- _WORK TO DO_
Continue the forum thread about the Bilbao to Portsmouth ferry crossing from its last post onward.

- _SOURCE EXTRACT_
# Bilbao to Portsmouth



## julie798 (Jun 13, 2007)

Hi
I have just booked the ferry crossing from Bilbao to Portsmouth, anyone who has done this crossing, can you tell me if it was calm enough, i have booked for the 5th October Thanks


----------



## asprn (Feb 10, 2006)

julie798 said:


> I have just booked the ferry crossing from Bilbao to Portsmouth, anyone who has done this crossing, can you tell me if it was calm enough, i have booked for the 5th October Thanks


We've done the return trip twice, both in March. The first time was fine, but the second time, we hit a Force 9 storm which forced the ship to heave-to about 75 miles off the Spanish coast for 18 hours, facing into the storm. I don't scare easily, but I was 100% convinced we were going to die, so much so that I updated our wills via text messages to our daughter!  TV crews and five ambulances met us at the quayside.

Apart from the general possibilities of sailing, it's quite enjoyable!

Dougie.


----------



## julie798 (Jun 13, 2007)

*oh*

OH ! Great, just what I needed to hear Lol !


----------



## loddy (Feb 12, 2007)

Bay of Biscay = ukeright:


----------



## brianamelia (Mar 17, 2008)

*ferry*

I went p;lymouth santander in Oct wouldnt do it again sick as a dog
Bri


----------



## peedee (May 10, 2005)

The only reason I can think of for doing it is if you want to save time on the driving. It certainly isn't cheaper and if you have the time make the drive down from the channel ports part of your holiday. It s mouch more interesting!

- _PROVIDED RECORDS_
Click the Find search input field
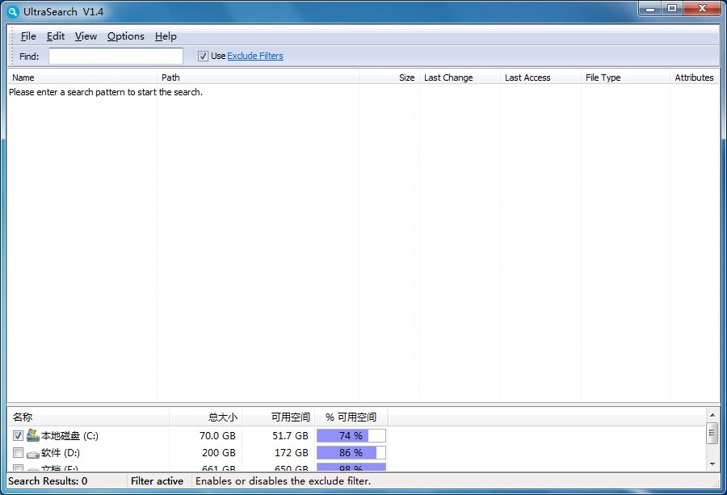The height and width of the screenshot is (495, 727). tap(116, 56)
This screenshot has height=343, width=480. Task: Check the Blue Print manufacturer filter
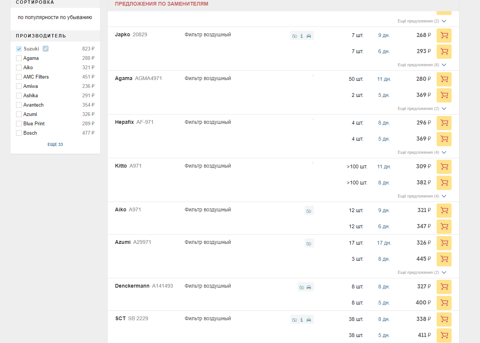19,124
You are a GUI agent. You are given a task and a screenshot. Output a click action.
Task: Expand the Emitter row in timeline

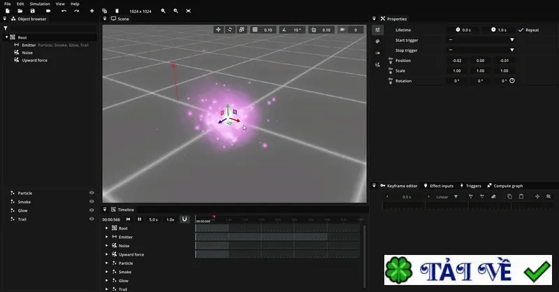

- _RESULT_
peedee


----------



## julie798 (Jun 13, 2007)

*ferry*

I booked the ferry as I found the driving on my own too much when I went the tunnel way, as I have a bad back, so I will hope the weather is ok for th  e crossing, I am in Benidorm at the moment and the weather is rubbish, thunder storms and torrential rain


----------



## asprn (Feb 10, 2006)

*Re: ferry*

Apart from that one bad crossing, we enjoyed the other three, so I'm sure the chances are you'll do the same. We pre-booked the silver-service restaurant each time for the first night's dinner, which was infinitely nicer than troughing it downstairs. 

Dougie.


----------



## raynipper (Aug 4, 2008)

julie798 said:


> Hi
> I have just booked the ferry crossing from Bilbao to Portsmouth, anyone who has done this crossing, can you tell me if it was calm enough, i have booked for the 5th October Thanks


Hi Julie798,
Bros in Law goes back and forth two or three times a year to Santander or Bilbao and has never had a rough crossing yet.
On the other hand one Brittany Ferries baot had a giant wave hit and smash all the windows on that side.

Luck of the draw.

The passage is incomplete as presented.